# [Excerpted text]
# Anyone tried the Lubix Guhong edge mod on a Lingyun?



## Selkie (Feb 11, 2011)

I was just wondering if anyone had tried the Lubix Guhong edge mod on a Lingyun?

http://www.youtube.com/watch?v=f9t7RPDSdeM

Though the edges are a bit different the 4 raised ridges still exist on the Lingyun. Didn't want to create an expensive mistake if others had some experience of this


----------



## gundamslicer (Feb 11, 2011)

Im guessing the mOd would make the cube pop more because you have to tighten the guhong after


----------



## DavidWoner (Feb 11, 2011)

I asked pixel about it a few months ago and he basically said it wouldn't work because the lingyun edges are too different.


----------



## Selkie (Feb 11, 2011)

Ah thanks for the replies guys.

* puts craft knife back in its box *


----------



## nat4sail (Feb 19, 2011)

i just finished it, made it smoother, havnt noticed any new pops either ^__^


----------



## Selkie (Feb 19, 2011)

# [Given records]
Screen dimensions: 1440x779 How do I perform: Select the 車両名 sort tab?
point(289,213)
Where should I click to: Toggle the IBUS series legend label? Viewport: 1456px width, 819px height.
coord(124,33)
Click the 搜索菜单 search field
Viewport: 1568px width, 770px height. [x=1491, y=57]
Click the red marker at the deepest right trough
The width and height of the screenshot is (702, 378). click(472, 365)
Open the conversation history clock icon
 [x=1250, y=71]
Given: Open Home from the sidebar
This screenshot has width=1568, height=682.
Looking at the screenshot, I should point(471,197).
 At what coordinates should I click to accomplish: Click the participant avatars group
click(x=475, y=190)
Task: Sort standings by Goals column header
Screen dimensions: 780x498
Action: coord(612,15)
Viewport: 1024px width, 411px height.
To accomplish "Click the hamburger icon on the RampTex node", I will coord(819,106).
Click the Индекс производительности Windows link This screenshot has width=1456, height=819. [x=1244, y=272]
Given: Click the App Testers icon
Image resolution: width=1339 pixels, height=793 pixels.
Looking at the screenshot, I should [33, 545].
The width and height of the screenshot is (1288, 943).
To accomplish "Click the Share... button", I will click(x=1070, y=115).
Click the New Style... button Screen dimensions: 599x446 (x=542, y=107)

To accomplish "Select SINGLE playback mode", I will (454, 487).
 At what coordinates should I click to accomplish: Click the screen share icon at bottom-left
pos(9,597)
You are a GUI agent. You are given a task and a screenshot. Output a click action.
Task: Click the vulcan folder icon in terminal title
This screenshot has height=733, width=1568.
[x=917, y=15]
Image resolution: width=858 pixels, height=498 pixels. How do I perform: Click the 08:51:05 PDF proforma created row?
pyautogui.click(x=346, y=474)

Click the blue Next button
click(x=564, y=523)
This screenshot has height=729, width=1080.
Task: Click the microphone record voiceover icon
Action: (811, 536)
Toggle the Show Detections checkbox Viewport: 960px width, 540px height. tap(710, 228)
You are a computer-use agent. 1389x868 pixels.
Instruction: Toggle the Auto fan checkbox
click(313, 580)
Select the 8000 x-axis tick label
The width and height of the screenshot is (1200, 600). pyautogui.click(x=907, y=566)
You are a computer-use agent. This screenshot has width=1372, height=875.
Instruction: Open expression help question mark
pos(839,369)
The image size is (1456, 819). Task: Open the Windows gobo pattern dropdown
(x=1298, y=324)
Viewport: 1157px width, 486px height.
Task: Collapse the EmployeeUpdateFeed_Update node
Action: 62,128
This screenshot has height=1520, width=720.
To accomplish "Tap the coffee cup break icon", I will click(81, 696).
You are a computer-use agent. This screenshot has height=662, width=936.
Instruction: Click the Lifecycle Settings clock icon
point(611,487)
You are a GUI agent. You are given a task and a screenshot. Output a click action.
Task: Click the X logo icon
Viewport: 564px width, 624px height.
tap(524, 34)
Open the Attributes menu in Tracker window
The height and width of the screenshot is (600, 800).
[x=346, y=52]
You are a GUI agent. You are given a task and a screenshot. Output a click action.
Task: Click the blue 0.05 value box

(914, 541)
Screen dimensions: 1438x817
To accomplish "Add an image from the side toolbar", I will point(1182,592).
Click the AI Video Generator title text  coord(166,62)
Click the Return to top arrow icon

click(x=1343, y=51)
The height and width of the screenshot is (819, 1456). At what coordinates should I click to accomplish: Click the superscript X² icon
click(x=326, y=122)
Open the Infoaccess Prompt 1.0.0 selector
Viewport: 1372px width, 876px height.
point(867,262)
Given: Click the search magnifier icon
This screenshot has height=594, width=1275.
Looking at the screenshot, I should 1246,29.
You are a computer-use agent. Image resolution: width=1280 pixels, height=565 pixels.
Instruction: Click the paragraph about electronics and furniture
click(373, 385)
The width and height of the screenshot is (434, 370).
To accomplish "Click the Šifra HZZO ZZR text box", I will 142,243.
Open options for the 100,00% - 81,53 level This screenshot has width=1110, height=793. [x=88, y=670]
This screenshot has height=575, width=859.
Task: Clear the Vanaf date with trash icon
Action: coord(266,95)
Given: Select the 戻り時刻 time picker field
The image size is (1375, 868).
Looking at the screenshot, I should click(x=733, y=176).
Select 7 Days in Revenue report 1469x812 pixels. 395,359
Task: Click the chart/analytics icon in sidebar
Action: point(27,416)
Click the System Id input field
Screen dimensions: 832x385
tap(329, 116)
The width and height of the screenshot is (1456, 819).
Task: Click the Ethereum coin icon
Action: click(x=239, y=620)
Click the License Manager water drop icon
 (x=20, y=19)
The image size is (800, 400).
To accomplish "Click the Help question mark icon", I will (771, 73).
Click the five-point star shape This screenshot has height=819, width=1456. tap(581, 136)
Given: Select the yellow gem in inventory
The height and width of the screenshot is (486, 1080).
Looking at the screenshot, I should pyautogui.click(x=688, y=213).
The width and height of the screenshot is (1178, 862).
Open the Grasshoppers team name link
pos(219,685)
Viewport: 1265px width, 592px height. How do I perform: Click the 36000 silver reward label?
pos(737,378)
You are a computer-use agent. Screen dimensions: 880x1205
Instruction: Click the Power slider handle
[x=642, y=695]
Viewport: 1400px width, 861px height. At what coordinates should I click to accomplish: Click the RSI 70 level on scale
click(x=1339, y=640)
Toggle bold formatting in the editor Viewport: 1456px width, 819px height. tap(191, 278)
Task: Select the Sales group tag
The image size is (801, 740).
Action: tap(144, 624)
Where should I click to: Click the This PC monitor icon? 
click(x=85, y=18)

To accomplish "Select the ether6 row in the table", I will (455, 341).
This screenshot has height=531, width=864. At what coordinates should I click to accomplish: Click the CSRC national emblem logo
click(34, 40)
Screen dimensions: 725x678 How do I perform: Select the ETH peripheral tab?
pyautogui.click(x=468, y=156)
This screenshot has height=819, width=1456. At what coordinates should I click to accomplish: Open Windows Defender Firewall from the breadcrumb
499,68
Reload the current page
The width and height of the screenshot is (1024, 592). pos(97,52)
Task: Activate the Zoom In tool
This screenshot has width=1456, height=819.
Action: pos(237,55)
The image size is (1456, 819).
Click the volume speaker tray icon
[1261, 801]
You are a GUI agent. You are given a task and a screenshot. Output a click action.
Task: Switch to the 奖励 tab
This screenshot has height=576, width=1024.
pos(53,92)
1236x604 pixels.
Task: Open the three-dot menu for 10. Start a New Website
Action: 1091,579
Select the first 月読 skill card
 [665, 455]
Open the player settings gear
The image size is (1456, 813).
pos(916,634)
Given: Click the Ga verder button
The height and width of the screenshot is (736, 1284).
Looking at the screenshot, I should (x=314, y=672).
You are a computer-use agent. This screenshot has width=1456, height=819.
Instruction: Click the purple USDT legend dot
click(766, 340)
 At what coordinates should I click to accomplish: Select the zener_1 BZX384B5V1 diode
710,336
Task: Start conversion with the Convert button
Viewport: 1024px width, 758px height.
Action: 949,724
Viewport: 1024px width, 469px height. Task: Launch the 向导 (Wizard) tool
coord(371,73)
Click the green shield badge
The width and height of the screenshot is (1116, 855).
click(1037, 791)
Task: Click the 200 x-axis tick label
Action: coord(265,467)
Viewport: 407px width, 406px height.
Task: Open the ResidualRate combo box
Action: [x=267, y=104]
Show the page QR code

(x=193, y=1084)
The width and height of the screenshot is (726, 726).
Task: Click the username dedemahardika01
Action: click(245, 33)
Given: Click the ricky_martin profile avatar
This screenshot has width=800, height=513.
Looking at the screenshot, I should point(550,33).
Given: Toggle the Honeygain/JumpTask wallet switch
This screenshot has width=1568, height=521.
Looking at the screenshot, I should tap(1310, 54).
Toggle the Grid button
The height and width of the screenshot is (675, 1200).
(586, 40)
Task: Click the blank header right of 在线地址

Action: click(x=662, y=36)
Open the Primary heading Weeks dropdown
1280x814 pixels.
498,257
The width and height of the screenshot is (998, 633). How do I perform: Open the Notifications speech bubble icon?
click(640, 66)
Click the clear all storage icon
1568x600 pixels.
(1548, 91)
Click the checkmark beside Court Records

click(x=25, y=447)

# [Task list]
A – List each distinct username that heads a post in the forum thread about the Lubix Guhong edge mod on a Lingyun.
B – From the forum thread about the Lubix Guhong edge mod, quote the stretch from "## gundamslicer (Feb" through "are too different.".
Nothing in the lines is needed.

# [Results of the exercise]
A – Selkie, gundamslicer, DavidWoner, nat4sail

B –
## gundamslicer (Feb 11, 2011)

Im guessing the mOd would make the cube pop more because you have to tighten the guhong after


----------



## DavidWoner (Feb 11, 2011)

I asked pixel about it a few months ago and he basically said it wouldn't work because the lingyun edges are too different.